Vite Plugin
The evlog/vite plugin adds build-time DX features to any Vite-based project. It works with SvelteKit, Hono, Express, Fastify, Elysia, and any framework using Vite as its build tool.
evlog/nuxt module via strip and sourceLocation options. You don't need to install the Vite plugin separately.Quick Start
1. Install
bun add evlog
2. Add to vite.config.ts
import { defineConfig } from 'vite'
import evlog from 'evlog/vite'
export default defineConfig({
plugins: [
evlog({
service: 'my-api',
environment: 'production',
}),
],
})
That's it. The plugin automatically:
- Initializes the logger at compile time (no
initLogger()call needed) - Strips
log.debug()calls from production builds
Features
Auto-initialization
The plugin injects logger configuration at compile time via Vite's define hook. Your code can use log, createLogger(), and createRequestLogger() immediately — no initLogger() call required.
// Before (manual setup)
import { initLogger, createLogger } from 'evlog'
initLogger({ env: { service: 'my-api' } })
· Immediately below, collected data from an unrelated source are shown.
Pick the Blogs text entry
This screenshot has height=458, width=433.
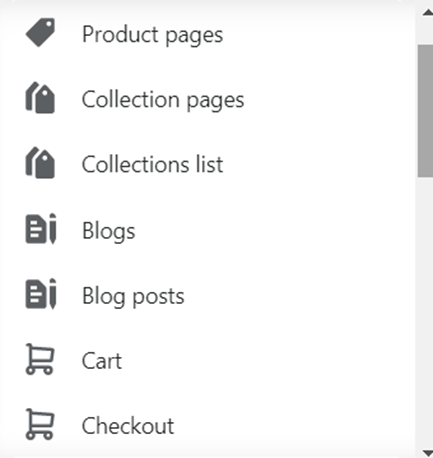pos(109,231)
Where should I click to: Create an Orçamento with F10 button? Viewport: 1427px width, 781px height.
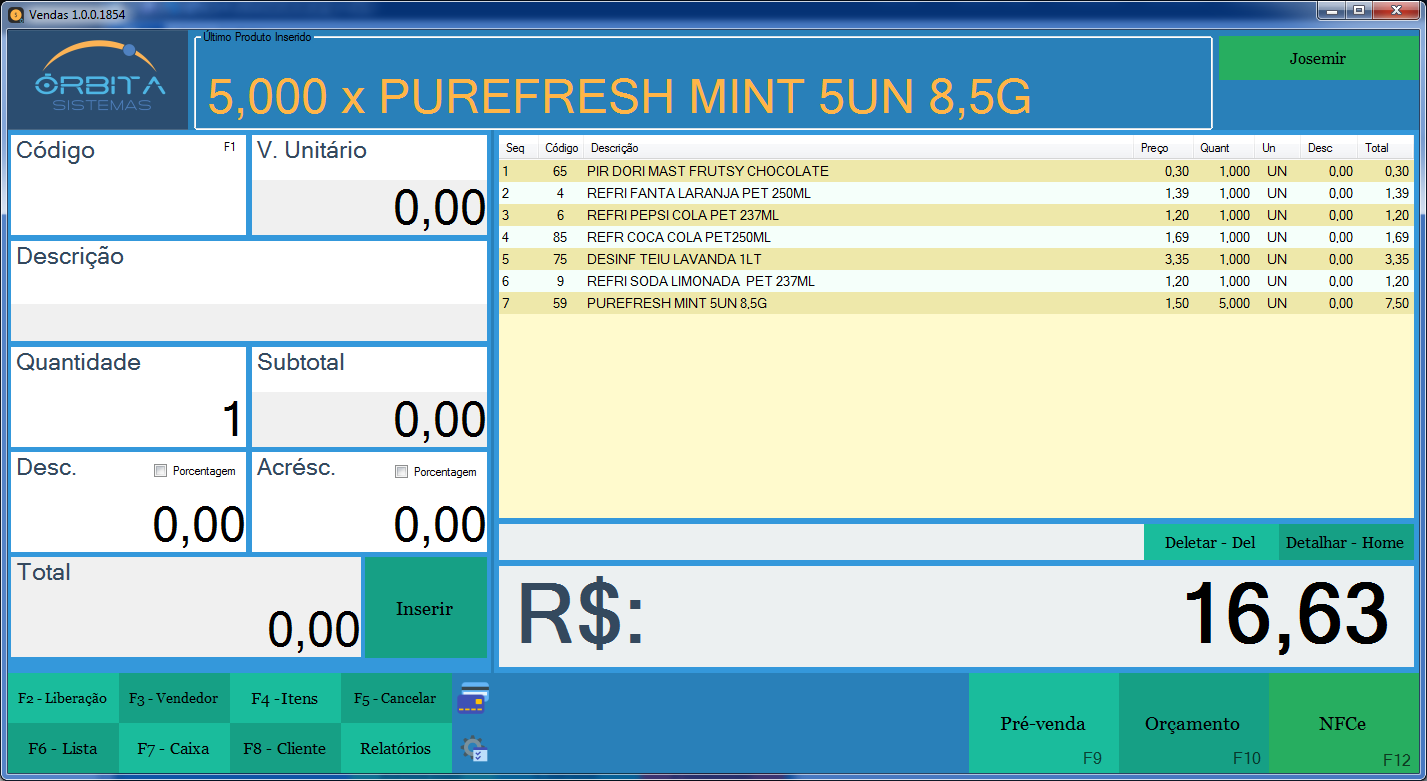[x=1192, y=724]
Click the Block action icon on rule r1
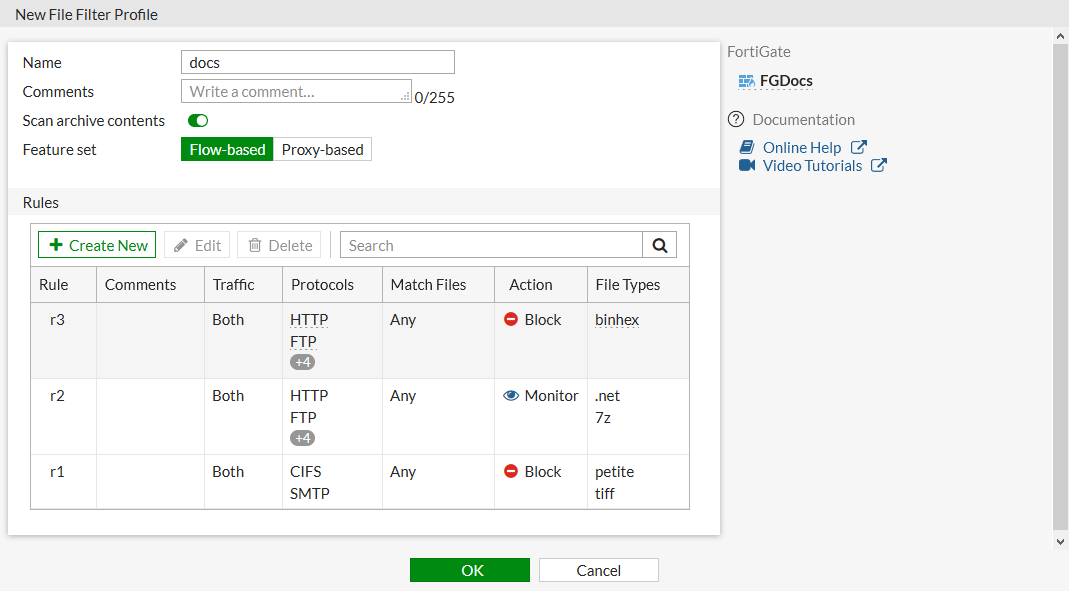Image resolution: width=1069 pixels, height=591 pixels. coord(513,471)
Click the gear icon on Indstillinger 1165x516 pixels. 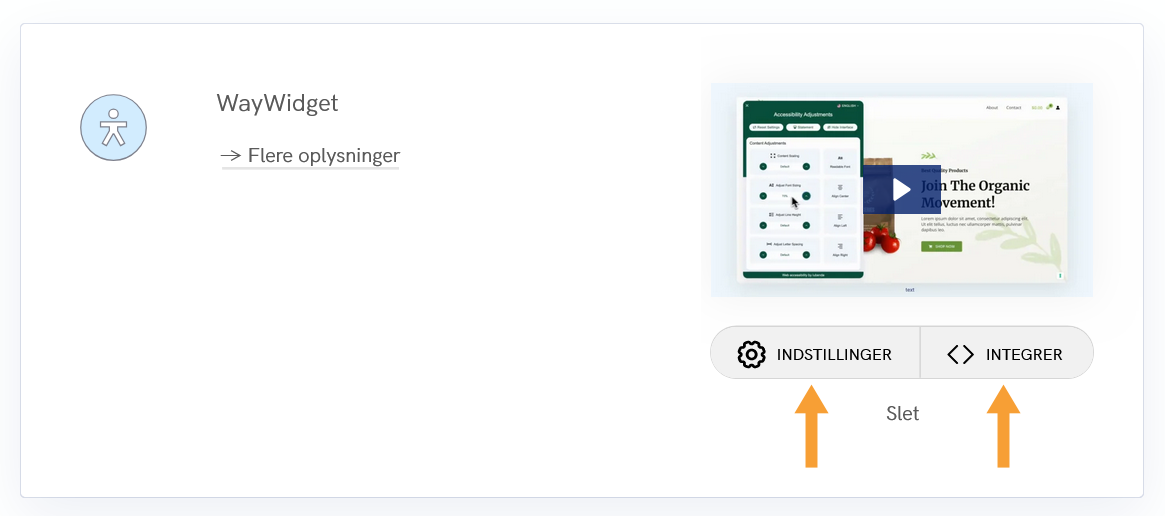coord(751,354)
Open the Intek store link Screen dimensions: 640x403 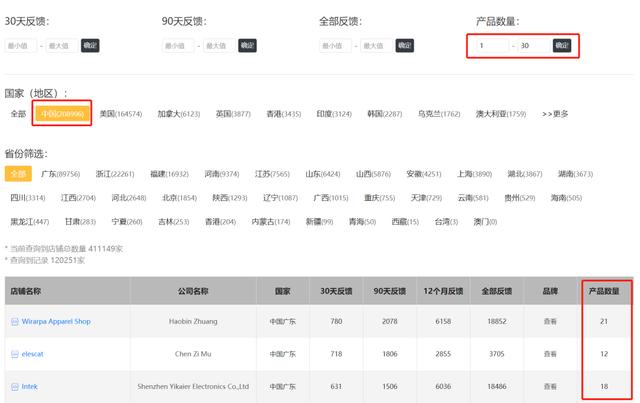click(x=29, y=386)
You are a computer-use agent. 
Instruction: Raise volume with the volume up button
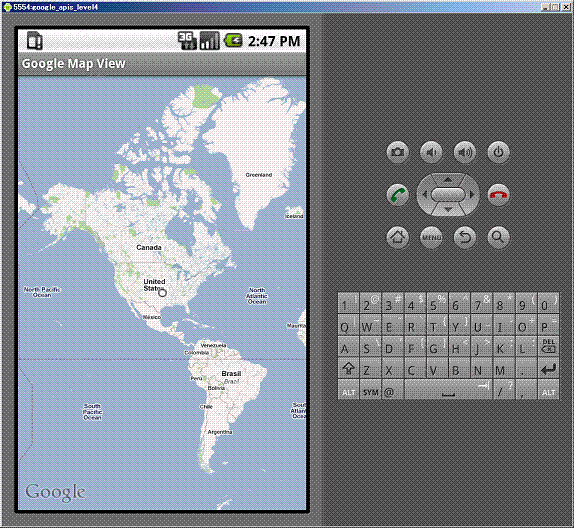(x=465, y=152)
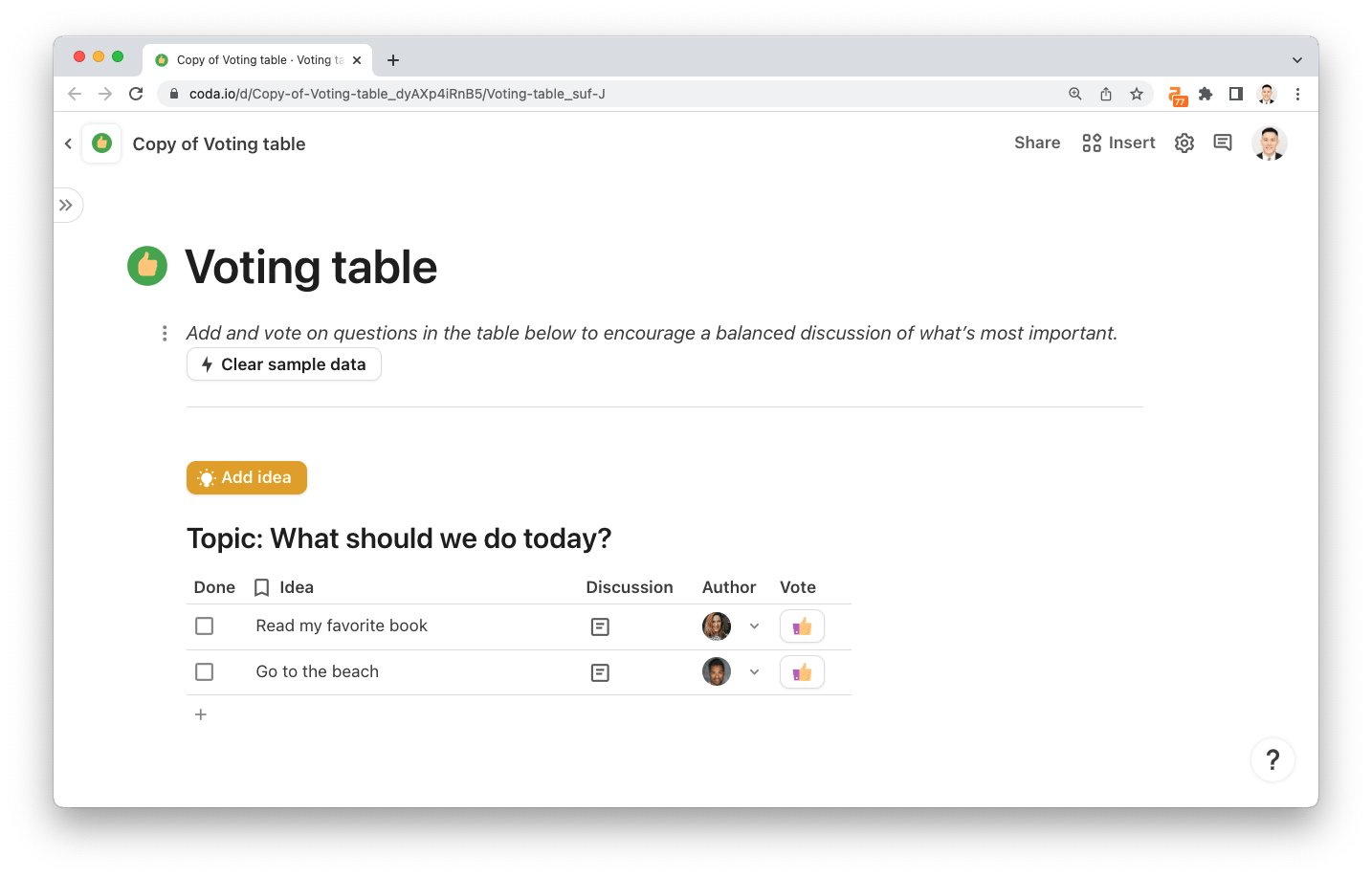Click the thumbs-up doc emoji icon
This screenshot has width=1372, height=878.
147,266
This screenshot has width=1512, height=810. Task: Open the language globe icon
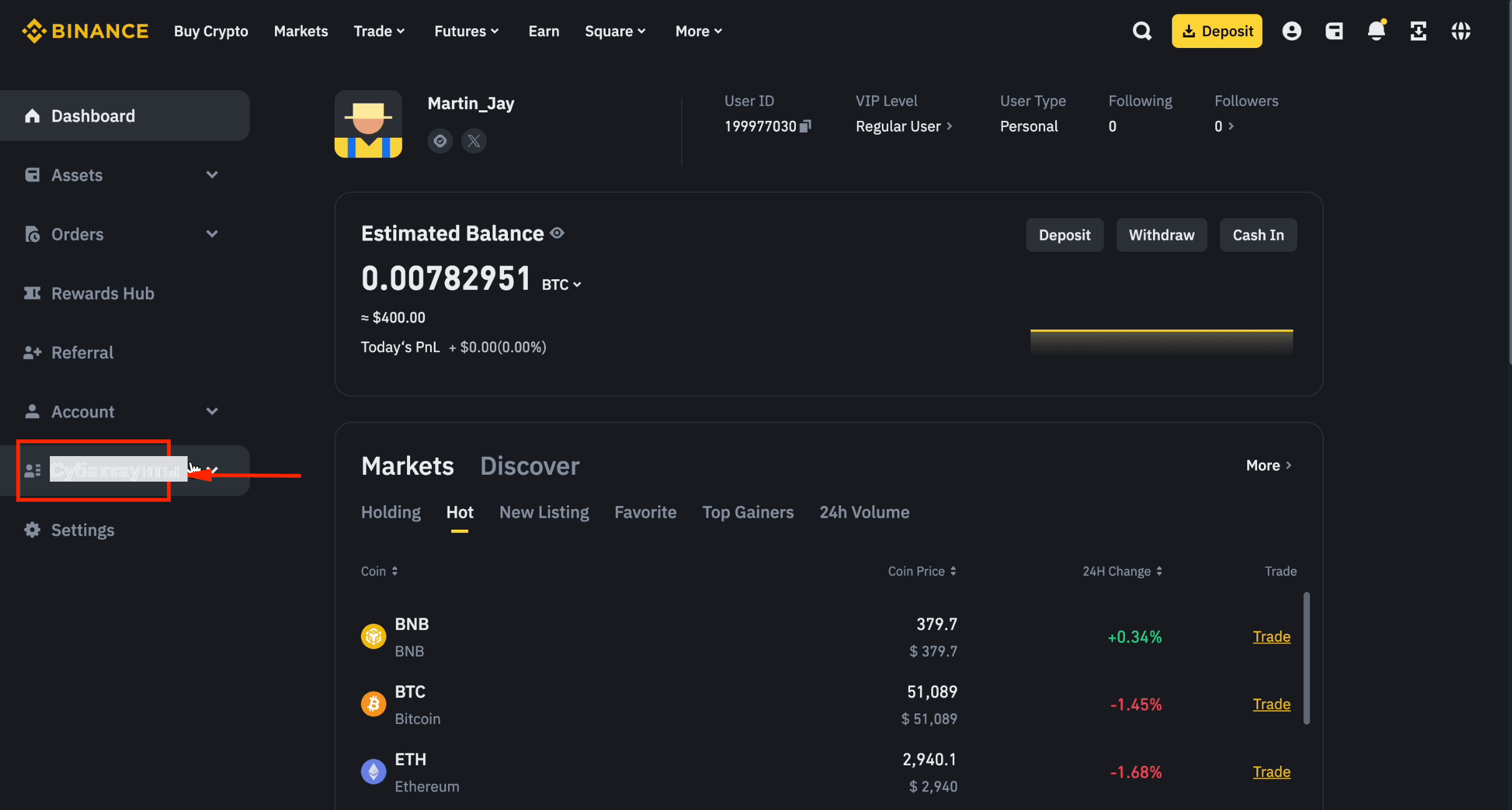[1461, 31]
const log = createLogger()
// After (with Vite plugin)
import { createLogger } from 'evlog'
const log = createLogger()
The service, environment, pretty, silent, enabled, and sampling options are serialized and injected at build time.
Debug stripping
By default, all log.debug() calls are removed from production builds. This is a compile-time transformation — the calls are completely eliminated from the output, not just silenced.
evlog({
service: 'my-api',
// Default: strip debug logs in production builds
// strip: ['debug'],
// Strip debug and info in production:
// strip: ['debug', 'info'],
// Disable stripping:
// strip: [],
})
Stripping only activates during vite build (not vite dev).
Source location injection
When enabled, the plugin injects __source: 'file:line' into object-form log calls. This tells you exactly which file and line produced each log entry.
evlog({
service: 'my-api',
sourceLocation: true, // Always inject
// sourceLocation: 'dev', // Only in development
})
Before transform:
log.info({ action: 'checkout', total: 99 })
After transform:
log.info({ action: 'checkout', total: 99, __source: 'src/checkout.ts:42' })
Auto-imports (opt-in)
Automatically detect and import evlog symbols (log, createEvlogError, parseError, etc.) without manual import statements. Disabled by default.
evlog({
service: 'my-api',
autoImports: true,
})
When enabled, the plugin:
- Scans your code for evlog symbols
- Adds the correct
importstatements automatically - Generates a
.d.tsfile for TypeScript support
createEvlogError, not createError. This avoids conflicts with framework-native createError (Nuxt, Nitro, h3). The standalone createError from evlog is still available via explicit import.Client-side injection
When the client option is provided, the plugin injects a <script> tag into HTML pages that initializes the client-side logger. This enables log.info(), log.error(), etc. in browser code.
evlog({
service: 'my-api',
client: {
console: false,
transport: {
enabled: true,
endpoint: '/api/_evlog/ingest',
},
},
})
Configuration
| Option | Type | Default | Description |
|---|---|---|---|
service | string | 'app' | Service name in logs |
environment | string | Auto-detected | Environment name |
pretty | boolean | true in dev | Pretty print logs |
silent | boolean | false | Suppress console output |
enabled | boolean | true | Enable/disable all logging |
strip | LogLevel[] | ['debug'] | Log levels to remove from production builds |
sourceLocation | boolean | 'dev' | false | Inject source file:line into log calls |
autoImports | boolean | false | Auto-import evlog symbols |
client | object | — | Client-side injection config (console, transport) |
sampling | object | — | Head/tail sampling rates |
Nuxt Integration
The Nuxt module exposes strip and sourceLocation directly in nuxt.config.ts:
export default defineNuxtConfig({
modules: ['evlog/nuxt'],
evlog: {
env: { service: 'my-app' },
strip: ['debug'], // Default
sourceLocation: 'dev', // Inject in dev only
},
})
Vite Compatibility
The plugin supports Vite 7+ and is optimized for Vite 8 (Rolldown). On Vite 8, transform hooks use Rolldown-native filter and moduleType for maximum performance — non-matching files are skipped entirely on the Rust side without crossing the JS bridge.